Materials and Methods:
The cell viability of RT4 (grade I), 5637 (grade II), and T24 (grade III) human bladder cancer cells treated with cisplatin alone or combined with autophagy inhibitor, bafilomycin A1 (BafA1), was accessed by WST-8 cell viability kit. The autophagy status in cells was performed by the detection of microtubule-associated light chain 3 form II (LC3-II) using immunofluorescent staining and Western blot. Moreover, the formation of autophagolysosome was detected using transmission electron microscopy to confirm the induction of autophagy in cisplatin-treated T24 cells. To investigate the signaling pathway involved in cisplatin-induced autophagy, the activation of AKT, ERK, AMPK and MAPK and the inhibition of mTOR in cisplatin-treated cells were detected using Western blot. Induced apoptosis was determined by the detection of cleavage caspase 3, and the measurement of caspase 3/7 activity and DNA fragmentation in treated-cells.
Results:
Advanced bladder cancer cells (5637 and T24) were more resistant to cisplatin than RT4. The processing of LC3-II was elevated in cells treated with increased concentration of cisplatin, suggesting cisplatin induces autophagy. Detection of autophagy flux by blocking autophgosome to lysosomes fusion using Baf A1 and the direct observation of autophagolysosome formation in cisplatin-treated T24 cells using TEM further confirmed that cisplatin indeed triggers autophagy in BC cells. Activation of AKT, ERK and MAPK signaling and inhibition of mTOR was detected in cisplatin treated cells. However, pretreatment of specific inhibitors of ERK, MAPK did not attenuated cisplatin-induced autophagy suggests these pathways are not involved in the induction of autophagy.

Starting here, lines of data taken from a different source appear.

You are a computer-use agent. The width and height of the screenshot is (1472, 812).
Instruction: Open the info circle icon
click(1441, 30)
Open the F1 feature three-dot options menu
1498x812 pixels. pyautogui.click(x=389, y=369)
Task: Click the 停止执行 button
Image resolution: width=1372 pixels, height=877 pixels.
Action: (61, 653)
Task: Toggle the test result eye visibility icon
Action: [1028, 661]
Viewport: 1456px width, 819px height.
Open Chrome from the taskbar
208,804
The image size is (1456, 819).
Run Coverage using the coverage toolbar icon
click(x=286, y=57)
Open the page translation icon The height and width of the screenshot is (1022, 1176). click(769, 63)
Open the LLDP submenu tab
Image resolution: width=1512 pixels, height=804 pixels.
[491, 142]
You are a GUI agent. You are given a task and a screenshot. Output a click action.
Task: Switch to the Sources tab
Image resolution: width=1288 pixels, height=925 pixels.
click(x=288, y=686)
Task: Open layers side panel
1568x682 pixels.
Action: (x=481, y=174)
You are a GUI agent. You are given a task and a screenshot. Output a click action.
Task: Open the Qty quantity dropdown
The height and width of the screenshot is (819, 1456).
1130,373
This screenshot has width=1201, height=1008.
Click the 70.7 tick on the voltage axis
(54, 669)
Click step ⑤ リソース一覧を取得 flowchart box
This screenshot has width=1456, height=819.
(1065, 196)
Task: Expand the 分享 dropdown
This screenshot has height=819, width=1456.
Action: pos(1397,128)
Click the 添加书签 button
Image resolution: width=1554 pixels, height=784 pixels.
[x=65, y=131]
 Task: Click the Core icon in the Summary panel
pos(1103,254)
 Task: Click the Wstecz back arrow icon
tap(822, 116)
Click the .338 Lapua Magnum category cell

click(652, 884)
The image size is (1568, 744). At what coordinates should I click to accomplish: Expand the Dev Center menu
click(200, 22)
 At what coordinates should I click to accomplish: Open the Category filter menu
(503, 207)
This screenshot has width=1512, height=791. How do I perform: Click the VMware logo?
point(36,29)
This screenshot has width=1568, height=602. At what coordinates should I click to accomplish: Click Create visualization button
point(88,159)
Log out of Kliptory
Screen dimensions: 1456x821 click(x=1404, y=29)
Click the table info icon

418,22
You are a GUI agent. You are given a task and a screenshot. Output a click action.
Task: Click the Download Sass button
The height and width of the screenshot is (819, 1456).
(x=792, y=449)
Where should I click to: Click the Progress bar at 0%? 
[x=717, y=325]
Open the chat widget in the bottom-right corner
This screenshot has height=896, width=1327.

Finally, reduced cell viability and induced apoptosis were observed in cisplatin-treated cells pretreated with autophagy inhibitor suggesting that inhibition of autophagy enhances cancer killing effect of cisplatin in human BC cells.
Conclusion:
Cisplatin induces autophagy through activation of AKT and inhibition of mTOR in human BC cells. Our data suggest that autophagy inhibition promotes apoptosis in cisplatin-treated cells, and could be a new therapeutic paradigm for the treatment of bladder cancer.